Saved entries
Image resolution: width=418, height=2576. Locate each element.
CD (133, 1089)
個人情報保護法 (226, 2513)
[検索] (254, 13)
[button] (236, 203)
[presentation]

WHAT YOU SHOULD DO. Reproduce the full set of entries above exactly, without dropping a line.

ANSWER BELOW.
Image resolution: width=418, height=2576. Locate each element.
CD (133, 1089)
個人情報保護法 (226, 2513)
[検索] (254, 13)
[button] (236, 203)
[presentation]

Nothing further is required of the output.